For almost all our married life, we have kept track of every penny earned and spent. It's the best way we know of to learn where our spending habits are on track and when they're veering off into trouble. I've always been surprised at how few people do that—even people who have far more cause to be concerned about money matters than we do. I mention it because that exercise turns out to be one of the ones researchers have used for building "willpower muscles."
Participants were asked to keep detailed logs of everything they bought, which was annoying at first, but eventually people worked up the self-discipline to jot down every purchase.
As people strengthened their willpower muscles in one part of their lives—in the gym, or a money management program—that strength spilled over into what they ate or how hard they worked. Once willpower became stronger, it touched everything.
An important concept in strengthening willpower is recognizing inflection points—situations in which one is most vulnerable to temptation—and creating a plan to deal with them. Then rehearsing the desired response to the point where the temptation cue triggers the healthy action.
This is how willpower becomes a habit: by choosing a certain behavior ahead of time, and then following that routine when an inflection point arrives.
A better response to apparent failure (backsliding, falling off the wagon, slipping out of one's organizational routine yet again) is also critical:
Studies suggest that this process of experimentation—and failure—is critical in long-term habit change. Smokers often quit and then start smoking again as many as seven times before giving up cigarettes for good. It’s tempting to see those relapses as failures, but what’s really occurring are experiments.
If you choose pressure-release moments ahead of time—if, in other words, you plan for failure, and then plan for recovery—you’re more likely to snap back faster.
There is much, much more to The Power of Habit than personal change. That is only Part One. Parts Two and Three are about the habits of organizations and societies. That I'm skipping lightly over them in this review does not mean they are uninteresting or unimportant. If you want to know more about the news story that broke a while back, in which Target knew, from her buying patterns alone, that a teenage girl was pregnant (including her approximate due date) before her family did—this is the place.
And it was here that I finally learned the sad, sad story of Febreze. Proctor and Gamble serendipitously discovered a chemical that could actually eliminate odors, removing the cigarette smell from clothing, and pet odor from carpets, instead of simply masking them.

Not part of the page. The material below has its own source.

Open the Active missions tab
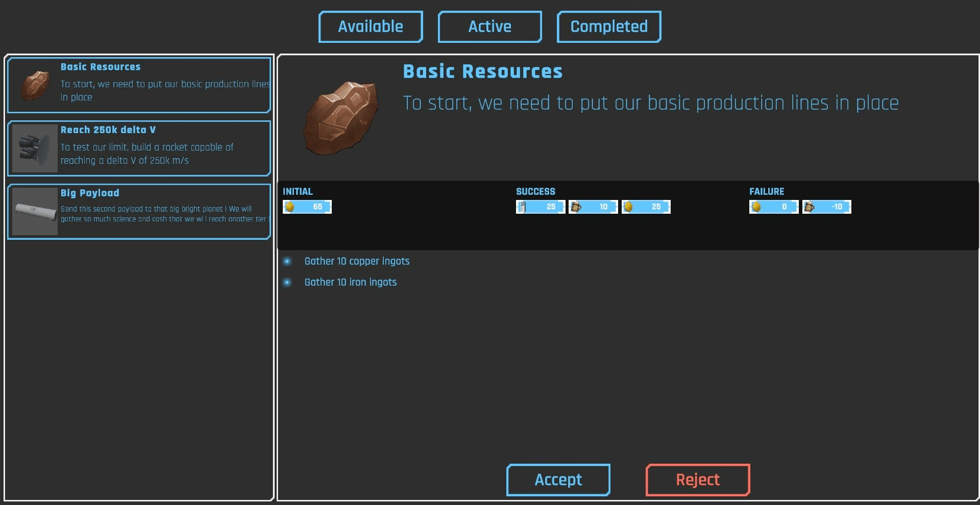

P&G, sensing an opportunity, launched a top-secret project to turn HPBCD into a viable product. They spent millions perfecting the formula, finally producing a colorless, odorless liquid that could wipe out almost any foul odor. The science behind the spray was so advanced that NASA would eventually use it to clean the interiors of shuttles after they returned from space. The best part was that it was cheap to manufacture, didn’t leave stains, and could make any stinky couch, old jacket, or stained car interior smell, well, scentless.
But it didn't sell, because people don't notice the stinks closest to home. The product was almost trashed, until P&G gave it a strong scent.

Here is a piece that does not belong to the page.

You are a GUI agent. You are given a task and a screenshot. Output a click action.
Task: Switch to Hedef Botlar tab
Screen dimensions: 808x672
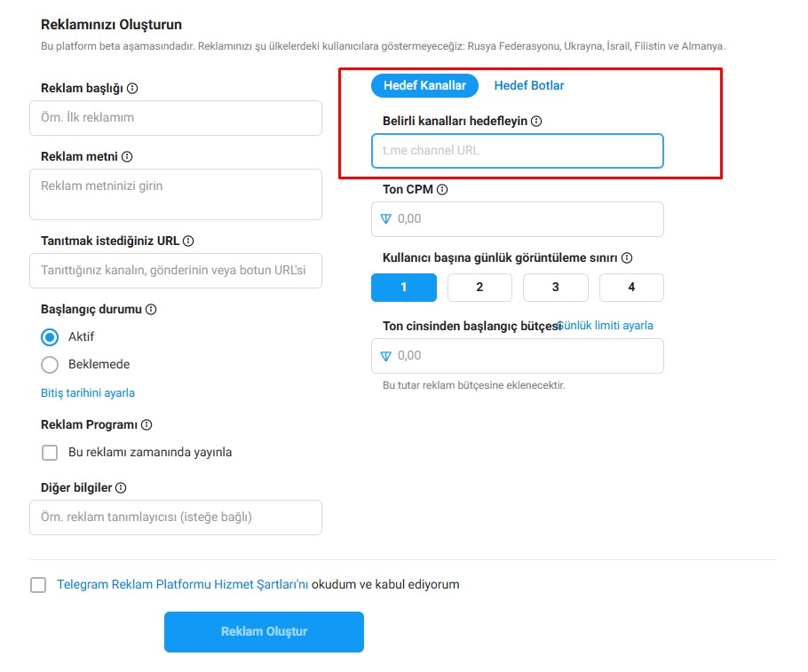(x=528, y=85)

[A]fter the new ads aired and the redesigned bottles were given away, they found that some housewives in the test market had started expecting—craving—the Febreze scent. ... “If I don’t smell something nice at the end, it doesn’t really seem clean now."
“We were looking at it all wrong. No one craves scentlessness. On the other hand, lots of people crave a nice smell after they’ve spent thirty minutes cleaning.”
And that's why the one bottle of Febreze I bought, many years ago, sat unused after the first spray. I had bought an odor eliminator, or so I had thought, and had ended up with an odor-creater. Yuck. I do crave scentlessness: in my cleansers, in my paper products, in my greeting cards, in anything that's not supposed to have a smell. In my garden I love odors: roses, gardenias, orange blossoms. In my kitchen I love odors: baking bread, bubbling stew, cookies fresh from the oven. But not in my clothing, linens, and carpets!
On a more serious note, consider this response from a major gambling establishment, accused of unethical behavior in the case of a compuslive gambler:
Like most large companies in the service industry, we pay attention to our customers’ purchasing decisions as a way of monitoring customer satisfaction and evaluating the effectiveness of our marketing campaigns. Like most companies, we look for ways to attract customers, and we make efforts to maintain them as loyal customers. And like most companies, when our customers change their established patterns, we try to understand why, and encourage them to return. That’s no different than a hotel chain, an airline, or a dry cleaner. That’s what good customer service is about.…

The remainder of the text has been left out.